▶ _Document text_:
┏━━

Another non-melanoma skin cancer, BCC is the most common type of skin cancer and is often called “rodent ulcer”.
It often appear as a scab that bleeds and does not heal completely. It can also look like a scaly red flat mark or with a pearl like rim around a central crater which can cause an ulcer if untreated.
It can be treated in almost every case although it’s harder if left untreated for a long time or if located in a difficult place such as near the eye, nose or ear. It rarely spread to other parts of the body.
Now I know what it is, what are my chances of getting it?
Cancer Research UK says one in 54 people will be diagnosed with melanoma skin cancer during their lifetime.
Skin cancer is the fifth most common cancer in the UK.
The British Skin Foundation says at least 100,000 new cases of skin cancer are diagnosed each year, with more than 2,500 people losing their lives. That’s seven people each day.
In 2016, 2,285 people lost their lives to melanoma skin cancer.
There are slightly more cases of melanoma skin cancer in men compared to women, 51 per cent compared to 49 per cent.

┗━━

▶ _Exercise brief_:
Retype the skin cancer text above in full, keeping every word and mark unchanged. The listing plays no part in this work.

▶ _Provided material_:
┏━━

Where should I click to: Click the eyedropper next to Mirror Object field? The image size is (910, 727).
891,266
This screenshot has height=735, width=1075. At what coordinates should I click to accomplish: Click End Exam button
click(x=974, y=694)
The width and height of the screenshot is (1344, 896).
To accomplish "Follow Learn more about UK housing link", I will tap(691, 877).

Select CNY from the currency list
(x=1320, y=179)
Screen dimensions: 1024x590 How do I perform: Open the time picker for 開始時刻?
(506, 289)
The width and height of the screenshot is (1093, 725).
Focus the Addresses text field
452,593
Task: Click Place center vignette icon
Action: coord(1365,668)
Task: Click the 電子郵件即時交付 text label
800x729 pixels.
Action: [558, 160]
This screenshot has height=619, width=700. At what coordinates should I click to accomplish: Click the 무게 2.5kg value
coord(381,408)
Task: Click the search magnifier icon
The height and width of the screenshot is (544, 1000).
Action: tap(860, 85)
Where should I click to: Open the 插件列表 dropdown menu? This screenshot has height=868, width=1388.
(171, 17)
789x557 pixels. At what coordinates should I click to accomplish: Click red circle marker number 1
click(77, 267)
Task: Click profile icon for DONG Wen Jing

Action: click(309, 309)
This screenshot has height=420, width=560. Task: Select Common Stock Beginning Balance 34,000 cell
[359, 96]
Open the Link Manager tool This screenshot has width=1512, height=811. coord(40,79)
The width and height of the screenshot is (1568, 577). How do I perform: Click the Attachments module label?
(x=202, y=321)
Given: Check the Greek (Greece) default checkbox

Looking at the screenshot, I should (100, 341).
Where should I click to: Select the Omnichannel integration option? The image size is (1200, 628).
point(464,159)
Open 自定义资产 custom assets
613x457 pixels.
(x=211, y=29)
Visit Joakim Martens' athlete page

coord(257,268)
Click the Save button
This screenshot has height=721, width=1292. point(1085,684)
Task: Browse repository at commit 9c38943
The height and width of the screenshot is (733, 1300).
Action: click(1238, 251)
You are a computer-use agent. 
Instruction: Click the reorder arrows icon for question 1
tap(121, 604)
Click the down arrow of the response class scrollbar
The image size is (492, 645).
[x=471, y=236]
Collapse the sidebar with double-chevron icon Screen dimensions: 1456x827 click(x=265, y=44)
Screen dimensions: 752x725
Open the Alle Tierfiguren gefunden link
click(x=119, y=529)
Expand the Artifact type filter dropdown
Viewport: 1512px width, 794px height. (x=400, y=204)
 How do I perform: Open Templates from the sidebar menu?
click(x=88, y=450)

┗━━

▶ _Task result_:
Another non-melanoma skin cancer, BCC is the most common type of skin cancer and is often called “rodent ulcer”.
It often appear as a scab that bleeds and does not heal completely. It can also look like a scaly red flat mark or with a pearl like rim around a central crater which can cause an ulcer if untreated.
It can be treated in almost every case although it’s harder if left untreated for a long time or if located in a difficult place such as near the eye, nose or ear. It rarely spread to other parts of the body.
Now I know what it is, what are my chances of getting it?
Cancer Research UK says one in 54 people will be diagnosed with melanoma skin cancer during their lifetime.
Skin cancer is the fifth most common cancer in the UK.
The British Skin Foundation says at least 100,000 new cases of skin cancer are diagnosed each year, with more than 2,500 people losing their lives. That’s seven people each day.
In 2016, 2,285 people lost their lives to melanoma skin cancer.
There are slightly more cases of melanoma skin cancer in men compared to women, 51 per cent compared to 49 per cent.